# Extract to read
If you polish 40+ hours a year, you're getting into that zone where you really owe yourself good tools… If your pockets are deep or it's a long-term business investment, you can choose whatever you want that makes the most sense for your needs… Probably the easiest premium machine system for a moderate DIY'er to get into and exploit with part-time usage, is the Rupes Bigfoot long-throw kit. If you can afford three machines/pad sets (iBrid, LHR75, & Duetto/LHR15/LHR21), and want something that's pretty much 'plug & play', with most of the thought around having to set it up right already being done for you, it doesn't really get better… For a bit less money, you can buy a Chinese knock-off system, or for a bit more, a German one.

If you're willing to do a bit more trial and error, and learn to manage multiple polisher systems together, your options get even better… Mixing up long throw or rotary for spot work and forced rotation for your main, is probably the best of all worlds in terms of maximum do-everything performance. It just requires the largest investment in time, and also the most trial & error in optimizing each system to work as a whole. Again, there are various options at all price levels, from machines made in China, to Japan, to Italy, to Germany. However, I'd suggest only the most dedicated detailers apply themselves to this route, as it is the most elaborate, and requires maintaining multiple machine skills and pad/polish systems.

When choosing a polisher, do not _ever_ underestimate your health and safety… HAVS and Carpal Tunnel can make you into a cripple, and _will_ leave you in the scary place of having to reevaluate everything you wanted to do in life. If using your hands to make a living, or do what you loved was a part of the future you assumed would exist, don't take this lightly… Upgrading a polisher is worth your long-term health. So, if you enjoy machine polishing or want to make money doing so, get good polishers and set them up right, with suitable pads/polishes so they run smooth. It's better to spend 1K now, than not be able to detail in 3-5 years. Trust me on this one… I've made this mistake before you.

If you're looking to use the same sorts of combos as you did by hand (SRP, glazes, AIO's, apply LSP's, etc.), but want to do so faster/better, stick with short-medium throw free-rotation DA's. These sorts of activities you knew before don't work as well on more powerful tools, like rotaries or forced rotation DA's, and even sometimes long-throw machines… However, even light 'pure' correction combos (Light-medium polishes on light-medium foam pads… Things like M205, Menz SF3500, Scholl S20 Black, Menz MC2500, etc. Stuff that doesn't do anything by hand, and does only a little on an entry level machine.), take on a whole new lease of life on more powerful machines, and start finishing/cutting WAY better than they did on less powerful tools.

# Written request 1
Which kit does the polisher guide call probably the easiest premium machine system for a moderate DIY'er to get into?
# Written request 2
Copy the polisher guide word for word, starting with "When choosing a" and going on through "mistake before you.".
These records have no connection to the polisher guide.

[Dataset items]
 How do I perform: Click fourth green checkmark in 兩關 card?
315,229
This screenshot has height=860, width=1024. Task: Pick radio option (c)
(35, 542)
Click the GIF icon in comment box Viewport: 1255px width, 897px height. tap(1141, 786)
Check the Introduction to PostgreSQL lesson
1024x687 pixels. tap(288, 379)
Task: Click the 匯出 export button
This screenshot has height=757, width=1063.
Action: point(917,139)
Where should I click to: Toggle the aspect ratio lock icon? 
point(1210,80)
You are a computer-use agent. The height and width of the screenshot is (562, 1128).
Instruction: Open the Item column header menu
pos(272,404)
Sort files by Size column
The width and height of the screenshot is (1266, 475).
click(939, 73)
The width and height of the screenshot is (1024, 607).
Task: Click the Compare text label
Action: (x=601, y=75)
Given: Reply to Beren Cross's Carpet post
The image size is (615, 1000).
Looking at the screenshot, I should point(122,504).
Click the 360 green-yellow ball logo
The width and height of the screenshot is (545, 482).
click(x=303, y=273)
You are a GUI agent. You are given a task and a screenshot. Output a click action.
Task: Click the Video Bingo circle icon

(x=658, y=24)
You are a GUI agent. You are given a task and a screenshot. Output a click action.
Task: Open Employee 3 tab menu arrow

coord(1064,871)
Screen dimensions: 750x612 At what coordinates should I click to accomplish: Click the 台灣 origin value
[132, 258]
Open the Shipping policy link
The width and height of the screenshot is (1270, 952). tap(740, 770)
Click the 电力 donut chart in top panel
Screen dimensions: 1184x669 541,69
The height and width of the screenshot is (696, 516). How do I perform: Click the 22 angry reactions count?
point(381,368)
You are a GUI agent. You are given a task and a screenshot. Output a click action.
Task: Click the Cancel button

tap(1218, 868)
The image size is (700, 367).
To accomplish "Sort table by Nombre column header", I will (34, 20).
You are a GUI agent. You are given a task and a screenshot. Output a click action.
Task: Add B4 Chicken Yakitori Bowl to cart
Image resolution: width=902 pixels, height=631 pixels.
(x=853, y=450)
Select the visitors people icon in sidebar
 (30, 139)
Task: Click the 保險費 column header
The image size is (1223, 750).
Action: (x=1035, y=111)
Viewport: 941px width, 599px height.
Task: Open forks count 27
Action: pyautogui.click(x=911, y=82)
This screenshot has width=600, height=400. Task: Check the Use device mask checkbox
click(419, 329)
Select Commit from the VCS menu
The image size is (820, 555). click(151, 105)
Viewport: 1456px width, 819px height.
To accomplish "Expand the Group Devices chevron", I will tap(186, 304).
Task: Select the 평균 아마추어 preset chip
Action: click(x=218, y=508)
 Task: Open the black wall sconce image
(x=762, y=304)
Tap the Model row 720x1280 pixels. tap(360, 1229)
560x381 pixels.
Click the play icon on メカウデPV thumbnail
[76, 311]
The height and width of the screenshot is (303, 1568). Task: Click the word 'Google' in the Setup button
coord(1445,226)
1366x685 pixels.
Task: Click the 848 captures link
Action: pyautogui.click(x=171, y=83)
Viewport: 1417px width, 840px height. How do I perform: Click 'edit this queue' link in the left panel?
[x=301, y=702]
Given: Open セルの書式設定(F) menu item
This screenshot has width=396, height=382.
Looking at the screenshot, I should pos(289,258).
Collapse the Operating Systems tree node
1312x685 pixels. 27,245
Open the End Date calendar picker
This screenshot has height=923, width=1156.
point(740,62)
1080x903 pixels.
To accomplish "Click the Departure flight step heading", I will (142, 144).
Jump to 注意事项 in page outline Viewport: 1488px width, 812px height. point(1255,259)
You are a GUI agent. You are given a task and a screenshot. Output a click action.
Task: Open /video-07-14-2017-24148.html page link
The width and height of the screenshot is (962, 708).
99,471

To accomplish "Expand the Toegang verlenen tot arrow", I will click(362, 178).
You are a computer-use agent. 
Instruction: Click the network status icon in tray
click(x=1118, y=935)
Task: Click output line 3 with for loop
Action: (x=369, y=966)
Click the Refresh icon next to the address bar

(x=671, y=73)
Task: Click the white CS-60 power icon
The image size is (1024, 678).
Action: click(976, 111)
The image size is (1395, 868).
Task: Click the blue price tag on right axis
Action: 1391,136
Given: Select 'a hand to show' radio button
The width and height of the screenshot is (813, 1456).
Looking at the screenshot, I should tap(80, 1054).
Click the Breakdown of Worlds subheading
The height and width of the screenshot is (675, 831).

# Final result 1
The Rupes Bigfoot long-throw kit.

# Final result 2
When choosing a polisher, do not _ever_ underestimate your health and safety… HAVS and Carpal Tunnel can make you into a cripple, and _will_ leave you in the scary place of having to reevaluate everything you wanted to do in life. If using your hands to make a living, or do what you loved was a part of the future you assumed would exist, don't take this lightly… Upgrading a polisher is worth your long-term health. So, if you enjoy machine polishing or want to make money doing so, get good polishers and set them up right, with suitable pads/polishes so they run smooth. It's better to spend 1K now, than not be able to detail in 3-5 years. Trust me on this one… I've made this mistake before you.